The Strydom Collection includes 14 oils and a number of watercolours, all by Boonzaier’s hand. Most of the works date from the 1960s and 70s, a period of increasing national acclaim for Boonzaier, and reflect the warm relationship between artist and collector. However, the offering includes two oils from the 1940s that provide insight into Boonzaier’s earlier painterly style and diverse subject matter. Lot 259 is a gorgeous flower study from 1941 that mixes precise mark making with showy brushwork and superfluous decorative details. Showmanship and painterly delight are hallmarks of Boonzaier’s still lifes. This is evident in the rich surface treatment the artist lavishes on the sectioned melons appearing in lot 261. Painted in 1969, this impressive still life is an ancestor to Penny Siopis’ extravagant banquet paintings of the  1980s, which feature similarly vigorous depictions of melons.

Boonzaier’s interest in Cape vernacular architecture led him to frequently portray street scenes from Bo-Kaap and District Six.

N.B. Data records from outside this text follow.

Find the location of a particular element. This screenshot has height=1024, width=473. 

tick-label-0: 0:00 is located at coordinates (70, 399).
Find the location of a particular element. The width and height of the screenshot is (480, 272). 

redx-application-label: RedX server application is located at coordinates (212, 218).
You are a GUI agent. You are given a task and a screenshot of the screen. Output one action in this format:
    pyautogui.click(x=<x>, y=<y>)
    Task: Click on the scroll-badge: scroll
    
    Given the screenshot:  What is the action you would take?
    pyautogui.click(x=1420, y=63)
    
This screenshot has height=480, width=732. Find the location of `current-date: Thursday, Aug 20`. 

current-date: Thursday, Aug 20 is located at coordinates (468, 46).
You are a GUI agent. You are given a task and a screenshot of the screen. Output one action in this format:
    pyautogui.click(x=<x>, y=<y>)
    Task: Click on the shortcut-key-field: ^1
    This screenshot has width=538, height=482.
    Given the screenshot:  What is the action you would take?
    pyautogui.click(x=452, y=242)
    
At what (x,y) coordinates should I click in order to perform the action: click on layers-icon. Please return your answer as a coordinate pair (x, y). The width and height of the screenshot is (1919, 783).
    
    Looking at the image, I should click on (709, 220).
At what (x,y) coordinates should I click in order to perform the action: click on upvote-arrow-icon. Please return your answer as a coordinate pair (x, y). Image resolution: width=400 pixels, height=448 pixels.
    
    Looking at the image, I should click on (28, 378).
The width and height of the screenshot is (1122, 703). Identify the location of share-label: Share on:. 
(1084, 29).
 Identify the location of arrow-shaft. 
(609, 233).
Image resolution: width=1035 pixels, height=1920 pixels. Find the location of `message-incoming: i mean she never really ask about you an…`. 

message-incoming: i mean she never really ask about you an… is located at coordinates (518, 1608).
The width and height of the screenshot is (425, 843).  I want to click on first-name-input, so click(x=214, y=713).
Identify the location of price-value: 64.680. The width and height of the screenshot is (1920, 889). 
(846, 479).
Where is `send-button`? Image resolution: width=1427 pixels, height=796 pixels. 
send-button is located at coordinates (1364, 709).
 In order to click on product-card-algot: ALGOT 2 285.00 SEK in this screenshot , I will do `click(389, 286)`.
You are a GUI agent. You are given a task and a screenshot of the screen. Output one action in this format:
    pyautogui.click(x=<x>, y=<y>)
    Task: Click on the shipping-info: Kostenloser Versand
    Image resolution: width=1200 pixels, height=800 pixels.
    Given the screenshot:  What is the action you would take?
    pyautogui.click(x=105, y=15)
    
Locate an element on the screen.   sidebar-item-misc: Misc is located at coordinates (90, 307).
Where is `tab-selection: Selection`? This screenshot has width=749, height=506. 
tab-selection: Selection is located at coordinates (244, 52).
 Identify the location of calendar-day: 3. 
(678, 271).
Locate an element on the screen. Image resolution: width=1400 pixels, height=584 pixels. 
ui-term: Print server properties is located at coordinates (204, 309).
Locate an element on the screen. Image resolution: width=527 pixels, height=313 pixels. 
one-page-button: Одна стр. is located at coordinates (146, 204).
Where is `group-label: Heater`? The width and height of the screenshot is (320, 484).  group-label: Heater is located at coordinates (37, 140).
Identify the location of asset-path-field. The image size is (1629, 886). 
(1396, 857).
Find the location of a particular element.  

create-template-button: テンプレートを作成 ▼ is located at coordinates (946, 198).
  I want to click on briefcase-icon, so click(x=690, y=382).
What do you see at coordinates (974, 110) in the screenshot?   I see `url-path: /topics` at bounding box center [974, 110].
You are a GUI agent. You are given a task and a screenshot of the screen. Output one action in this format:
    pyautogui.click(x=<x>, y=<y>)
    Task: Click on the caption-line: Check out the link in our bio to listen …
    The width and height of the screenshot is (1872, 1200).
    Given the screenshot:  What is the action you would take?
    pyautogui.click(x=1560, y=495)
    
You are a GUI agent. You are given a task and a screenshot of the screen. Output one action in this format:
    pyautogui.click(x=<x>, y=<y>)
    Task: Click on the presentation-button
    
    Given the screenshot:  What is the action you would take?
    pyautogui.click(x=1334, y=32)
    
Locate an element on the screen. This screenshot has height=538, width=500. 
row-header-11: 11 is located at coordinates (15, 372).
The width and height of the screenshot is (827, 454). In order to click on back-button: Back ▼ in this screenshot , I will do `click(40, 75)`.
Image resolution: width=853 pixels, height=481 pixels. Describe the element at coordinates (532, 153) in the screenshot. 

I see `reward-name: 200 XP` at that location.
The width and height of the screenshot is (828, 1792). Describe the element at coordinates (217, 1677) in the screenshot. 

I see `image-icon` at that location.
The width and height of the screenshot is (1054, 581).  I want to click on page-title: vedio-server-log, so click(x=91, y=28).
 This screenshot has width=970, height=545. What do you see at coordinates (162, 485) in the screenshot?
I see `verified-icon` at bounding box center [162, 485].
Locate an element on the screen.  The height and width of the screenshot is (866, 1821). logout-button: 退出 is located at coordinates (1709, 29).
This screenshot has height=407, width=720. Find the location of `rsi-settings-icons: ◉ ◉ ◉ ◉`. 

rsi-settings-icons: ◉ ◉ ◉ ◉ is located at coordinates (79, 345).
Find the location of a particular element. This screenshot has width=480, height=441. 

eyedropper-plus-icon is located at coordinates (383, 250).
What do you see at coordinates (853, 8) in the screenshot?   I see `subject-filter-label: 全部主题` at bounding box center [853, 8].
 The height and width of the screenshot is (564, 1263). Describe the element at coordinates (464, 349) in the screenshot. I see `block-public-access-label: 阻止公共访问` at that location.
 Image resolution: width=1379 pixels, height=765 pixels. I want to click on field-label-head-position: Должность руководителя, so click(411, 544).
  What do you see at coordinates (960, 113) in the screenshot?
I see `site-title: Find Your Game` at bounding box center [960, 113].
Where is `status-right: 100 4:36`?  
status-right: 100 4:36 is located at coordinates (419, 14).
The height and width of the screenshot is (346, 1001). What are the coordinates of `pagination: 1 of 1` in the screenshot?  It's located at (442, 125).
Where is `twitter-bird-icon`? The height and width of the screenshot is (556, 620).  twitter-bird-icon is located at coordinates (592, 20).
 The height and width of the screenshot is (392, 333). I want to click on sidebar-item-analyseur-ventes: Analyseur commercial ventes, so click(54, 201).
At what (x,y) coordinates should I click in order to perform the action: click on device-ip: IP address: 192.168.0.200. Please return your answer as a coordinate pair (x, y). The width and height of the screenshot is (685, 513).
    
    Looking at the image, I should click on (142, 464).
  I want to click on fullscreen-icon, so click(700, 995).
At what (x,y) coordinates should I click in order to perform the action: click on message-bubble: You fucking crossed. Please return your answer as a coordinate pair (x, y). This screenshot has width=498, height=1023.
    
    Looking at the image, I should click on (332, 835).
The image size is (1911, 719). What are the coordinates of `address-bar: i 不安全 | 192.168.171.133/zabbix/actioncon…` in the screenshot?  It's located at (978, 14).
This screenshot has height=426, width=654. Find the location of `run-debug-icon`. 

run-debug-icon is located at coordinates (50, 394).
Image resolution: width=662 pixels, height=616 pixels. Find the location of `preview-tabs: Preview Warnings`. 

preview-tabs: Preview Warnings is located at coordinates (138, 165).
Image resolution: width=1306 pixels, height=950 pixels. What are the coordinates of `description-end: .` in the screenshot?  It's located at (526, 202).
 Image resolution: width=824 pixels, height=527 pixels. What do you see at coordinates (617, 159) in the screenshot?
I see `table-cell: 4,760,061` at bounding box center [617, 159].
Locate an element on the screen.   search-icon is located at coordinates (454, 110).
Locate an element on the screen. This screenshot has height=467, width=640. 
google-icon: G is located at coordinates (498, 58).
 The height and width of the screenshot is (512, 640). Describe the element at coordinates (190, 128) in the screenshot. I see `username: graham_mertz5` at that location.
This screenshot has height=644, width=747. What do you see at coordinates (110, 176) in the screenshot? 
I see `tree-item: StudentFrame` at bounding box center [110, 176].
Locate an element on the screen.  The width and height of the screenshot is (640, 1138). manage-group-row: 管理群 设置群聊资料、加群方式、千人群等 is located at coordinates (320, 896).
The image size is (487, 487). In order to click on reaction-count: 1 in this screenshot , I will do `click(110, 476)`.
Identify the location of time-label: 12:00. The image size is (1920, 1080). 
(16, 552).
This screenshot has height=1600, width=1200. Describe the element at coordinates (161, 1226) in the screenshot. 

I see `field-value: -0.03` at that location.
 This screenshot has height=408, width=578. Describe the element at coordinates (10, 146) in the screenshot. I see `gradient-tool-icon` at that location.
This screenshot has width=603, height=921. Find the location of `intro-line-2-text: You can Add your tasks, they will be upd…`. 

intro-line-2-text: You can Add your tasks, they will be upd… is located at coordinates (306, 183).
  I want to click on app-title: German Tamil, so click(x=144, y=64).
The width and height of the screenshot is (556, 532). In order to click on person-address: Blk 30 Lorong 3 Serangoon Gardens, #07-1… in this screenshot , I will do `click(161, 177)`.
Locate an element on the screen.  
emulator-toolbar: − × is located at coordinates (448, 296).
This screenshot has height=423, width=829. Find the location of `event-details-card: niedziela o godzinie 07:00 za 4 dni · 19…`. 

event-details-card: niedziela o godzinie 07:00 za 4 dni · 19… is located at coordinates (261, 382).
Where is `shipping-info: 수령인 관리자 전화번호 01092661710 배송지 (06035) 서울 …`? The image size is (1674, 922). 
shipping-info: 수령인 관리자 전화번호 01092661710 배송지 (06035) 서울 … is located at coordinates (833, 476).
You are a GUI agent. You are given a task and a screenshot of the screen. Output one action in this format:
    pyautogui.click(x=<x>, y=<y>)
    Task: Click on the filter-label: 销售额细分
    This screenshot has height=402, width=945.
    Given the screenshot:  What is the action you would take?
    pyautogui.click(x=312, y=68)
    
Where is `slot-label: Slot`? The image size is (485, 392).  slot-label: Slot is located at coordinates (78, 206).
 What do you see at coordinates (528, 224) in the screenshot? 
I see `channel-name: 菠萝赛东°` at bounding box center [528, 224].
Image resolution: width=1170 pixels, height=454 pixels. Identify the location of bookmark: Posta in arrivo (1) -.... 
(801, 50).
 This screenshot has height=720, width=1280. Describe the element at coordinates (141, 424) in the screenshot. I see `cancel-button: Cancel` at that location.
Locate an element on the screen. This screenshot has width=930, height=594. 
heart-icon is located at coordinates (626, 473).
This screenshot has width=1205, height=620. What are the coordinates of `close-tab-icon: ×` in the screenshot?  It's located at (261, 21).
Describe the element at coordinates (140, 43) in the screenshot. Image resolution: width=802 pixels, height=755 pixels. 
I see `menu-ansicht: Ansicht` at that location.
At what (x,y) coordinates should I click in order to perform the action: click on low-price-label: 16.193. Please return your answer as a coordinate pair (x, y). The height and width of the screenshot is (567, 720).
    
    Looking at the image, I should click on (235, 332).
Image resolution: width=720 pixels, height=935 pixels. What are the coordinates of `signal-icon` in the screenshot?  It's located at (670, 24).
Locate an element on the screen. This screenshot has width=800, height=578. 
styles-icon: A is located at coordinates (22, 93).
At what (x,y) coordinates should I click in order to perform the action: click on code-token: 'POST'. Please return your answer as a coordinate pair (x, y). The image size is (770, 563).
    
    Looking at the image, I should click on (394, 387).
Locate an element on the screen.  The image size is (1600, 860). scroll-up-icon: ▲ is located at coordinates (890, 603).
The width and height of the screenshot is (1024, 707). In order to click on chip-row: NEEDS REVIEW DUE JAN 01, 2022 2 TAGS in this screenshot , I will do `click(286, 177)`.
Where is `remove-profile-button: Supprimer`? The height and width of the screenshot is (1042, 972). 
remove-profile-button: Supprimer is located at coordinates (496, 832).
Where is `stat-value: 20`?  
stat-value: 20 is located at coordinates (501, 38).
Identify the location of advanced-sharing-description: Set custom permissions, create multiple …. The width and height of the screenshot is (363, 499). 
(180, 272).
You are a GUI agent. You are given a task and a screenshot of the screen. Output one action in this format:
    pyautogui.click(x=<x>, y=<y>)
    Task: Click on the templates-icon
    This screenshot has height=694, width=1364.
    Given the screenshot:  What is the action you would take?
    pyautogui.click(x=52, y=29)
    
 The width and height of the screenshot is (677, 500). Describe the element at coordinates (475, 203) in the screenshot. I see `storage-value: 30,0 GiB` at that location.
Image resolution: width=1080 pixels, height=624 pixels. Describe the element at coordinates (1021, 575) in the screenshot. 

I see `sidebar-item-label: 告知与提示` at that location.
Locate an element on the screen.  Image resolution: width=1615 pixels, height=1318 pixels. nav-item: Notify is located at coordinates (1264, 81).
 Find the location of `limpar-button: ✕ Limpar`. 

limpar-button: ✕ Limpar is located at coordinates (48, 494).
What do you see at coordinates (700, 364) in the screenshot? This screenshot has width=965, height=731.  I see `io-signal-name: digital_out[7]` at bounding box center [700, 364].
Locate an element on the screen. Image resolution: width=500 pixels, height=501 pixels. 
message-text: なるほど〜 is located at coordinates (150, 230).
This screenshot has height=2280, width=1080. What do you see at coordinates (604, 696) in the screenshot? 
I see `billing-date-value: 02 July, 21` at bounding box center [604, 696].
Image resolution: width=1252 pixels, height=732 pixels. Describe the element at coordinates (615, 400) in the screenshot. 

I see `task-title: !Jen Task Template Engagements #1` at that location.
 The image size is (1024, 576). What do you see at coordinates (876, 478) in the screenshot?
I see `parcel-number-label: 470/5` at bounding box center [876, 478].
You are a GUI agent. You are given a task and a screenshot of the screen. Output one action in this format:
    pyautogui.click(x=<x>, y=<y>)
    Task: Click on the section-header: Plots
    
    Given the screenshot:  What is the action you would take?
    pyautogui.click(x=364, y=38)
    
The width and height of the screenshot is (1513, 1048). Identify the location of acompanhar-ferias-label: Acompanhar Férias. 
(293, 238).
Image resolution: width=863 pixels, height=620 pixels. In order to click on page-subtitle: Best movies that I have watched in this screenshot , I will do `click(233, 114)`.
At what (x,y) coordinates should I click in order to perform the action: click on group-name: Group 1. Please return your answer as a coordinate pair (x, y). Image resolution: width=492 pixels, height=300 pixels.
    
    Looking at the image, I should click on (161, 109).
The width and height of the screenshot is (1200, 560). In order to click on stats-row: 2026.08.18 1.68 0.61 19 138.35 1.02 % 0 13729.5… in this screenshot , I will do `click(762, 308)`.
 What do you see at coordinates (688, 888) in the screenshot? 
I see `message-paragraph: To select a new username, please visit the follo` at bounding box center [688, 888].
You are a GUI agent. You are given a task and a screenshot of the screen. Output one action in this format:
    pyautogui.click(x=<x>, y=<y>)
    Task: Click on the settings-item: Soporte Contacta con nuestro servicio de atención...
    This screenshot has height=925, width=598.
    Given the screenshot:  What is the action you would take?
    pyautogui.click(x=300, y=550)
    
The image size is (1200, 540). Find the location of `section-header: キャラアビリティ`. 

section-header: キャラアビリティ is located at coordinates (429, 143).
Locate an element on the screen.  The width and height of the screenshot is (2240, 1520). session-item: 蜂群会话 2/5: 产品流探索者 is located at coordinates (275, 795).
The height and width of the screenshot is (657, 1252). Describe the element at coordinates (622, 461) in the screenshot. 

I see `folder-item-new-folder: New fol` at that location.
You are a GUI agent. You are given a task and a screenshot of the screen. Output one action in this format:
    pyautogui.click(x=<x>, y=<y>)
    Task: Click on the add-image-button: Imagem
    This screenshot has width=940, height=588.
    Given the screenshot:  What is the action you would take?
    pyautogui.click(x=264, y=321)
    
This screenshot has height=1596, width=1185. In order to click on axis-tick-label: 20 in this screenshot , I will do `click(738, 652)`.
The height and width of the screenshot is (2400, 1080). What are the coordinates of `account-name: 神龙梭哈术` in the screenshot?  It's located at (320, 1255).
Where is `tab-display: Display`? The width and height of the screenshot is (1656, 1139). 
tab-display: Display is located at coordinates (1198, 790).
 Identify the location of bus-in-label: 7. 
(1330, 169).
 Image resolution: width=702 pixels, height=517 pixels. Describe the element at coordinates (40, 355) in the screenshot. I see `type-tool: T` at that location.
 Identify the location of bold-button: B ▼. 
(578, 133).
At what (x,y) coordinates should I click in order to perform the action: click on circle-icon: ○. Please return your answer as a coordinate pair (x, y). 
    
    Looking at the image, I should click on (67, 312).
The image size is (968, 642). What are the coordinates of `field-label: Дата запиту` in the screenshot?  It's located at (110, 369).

Works describing these central suburbs of Cape Town are now highly sought after. In 2015, Strauss & Co sold a Bo-Kaap scene for R1,136 million. Lot 263, which generously depicts a ziggurat of yellow homes in Bo-Kaap, stands capably next to this record-earning work. Lot 256, a view of Table Mountain from Hanover Street in District Six, is typical of Boonzaier’s architectural scenes. See for example lot 258, which shows a mosque in District Six. “The impression of ephemerality and spontaneity it creates particularly struck me,” writes Strydom in reference to the latter work.1

Among the many artists discussed in Strydom’s two books, Boonzaier emerges as an important friend and mentor. Strydom was selective in following the artist’s advice, notably ignoring Boonzaier’s attempts to dissuade him from opening an art gallery in George. “No man, that place is just full of art philistines!” remarked Boonzaier, who starting in 1946 regularly exhibited and lectured in small towns across South Africa.2 In Strydom’s view, Boonzaier’s contributions to building interest in art among ordinary folk ranks alongside his efforts founding the New Group and South African Association of Arts. Fittingly, the Strydom Collection includes one of the artist’s many self-portraits, lot 257, made before the arrival of his white beard.

1. Matthys J. Strydom (2016) Stories teen my muur, Eversdal: Inset Uitgewers, page 25.
2. Ibid, page 33.

Provenance

Die Kunskamer, Cape Town, 1977. 

Dr Matthys Johannes Strydom Family Collection.

Exhibited

Die Kunskamer, Cape Town, Solo Exhibition, 8 February to 31 March 1978, cat. no. 18. 

Literature

Matthys Strydom (2016) Stories Teen My Muur, Eversdal: Matthys Strydom, illustrated in colour on page 24.